The Japanese were somewhat relieved at having, for the moment at least, substituted muddy language for the precise targets the Americans had achieved in the earlier semiconductor agreement, which last year resulted in Tokyo's allowing U.S. computer chips to gain a 20% share of the market in Japan. The Americans were pleased that the agreement recognized a U.S. right to retaliate if the agreement is not fulfilled, and stressed that the pact called for twice-a-year reviews of progress, at which they hope to hold Japanese feet to the fire.
On aid to Russia, Clinton partly made up for an earlier blunder. In April he had proposed a $4 billion package, provoking howls from allies who had not been consulted. This time he prepared carefully; aid to Russia was the subject of the calls he placed while still winging across the Pacific. One of his main points: Russian President Boris Yeltsin must not be made to look like a beggar when he joined the talks Friday. The G-7 agreed on a $3 billion package that Yeltsin seemed highly pleased with.
Clinton scored on atmospherics as well as substance. Although none of his fellow summiteers can be certain of staying in office through 1996, as he can -- some might not make it through the end of this year -- the U.S. President took care to question them solicitously about what they were doing to resolve problems that also beset the U.S., such as immigration, health care and crime. "I think they were unprepared for his range of knowledge," said a U.S. aide. Hillary Rodham Clinton confined herself to the kind of summit-spouse events -- visits to candy factories, Kabuki theaters, tea ceremonies, even a garbage incinerator -- that she skips in the U.S. While she remained a model of independence and influence to Japanese feminists, Mrs. Clinton's demeanor convinced others that she is not the aggressive, meddlesome woman they had read about. Crowds followed her in movie-star admiration.

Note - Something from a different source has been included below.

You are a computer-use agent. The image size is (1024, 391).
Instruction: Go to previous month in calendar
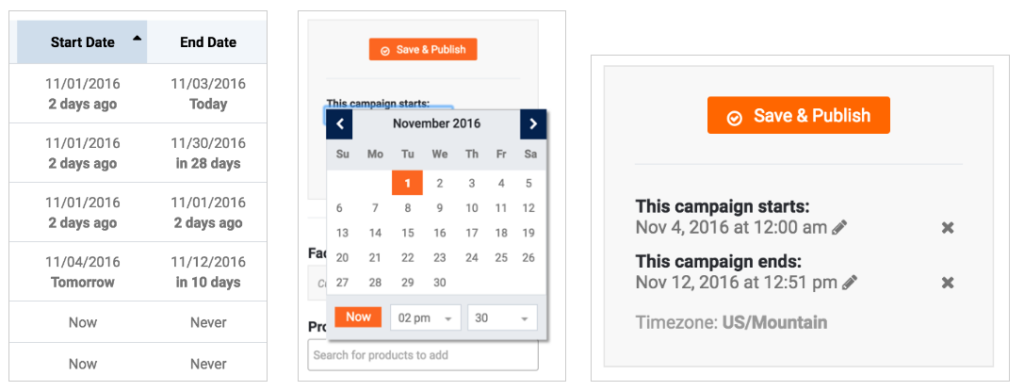coord(340,124)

In ironic counterpoint to all this success, Treasury Secretary Lloyd Bentsen and National Economic Council director Robert Rubin were on the phone to Washington late every night and before dawn most mornings, seeking to round up support for restoring in House-Senate conference the tax incentives for investment that the Senate had stripped from Clinton's budget bill. They did not get very far. The conference has yet to meet, but when it does, it must somehow replace $20 billion in revenues sliced out of the budget in the Senate, restore enough spending cuts to keep House liberals in line, and yet achieve the deficit reductions Clinton demands. There is no certainty it will.
Clinton aides hope the Tokyo successes will help reverse his slump in Washington. Said counselor David Gergen: "If the President goes home with some substantive accomplishments under his belt, that helps him at home. It changes the atmosphere." Perhaps. But so far Clinton is in a position unlike most baseball teams, especially championship ones: winning on the road, but not yet at home.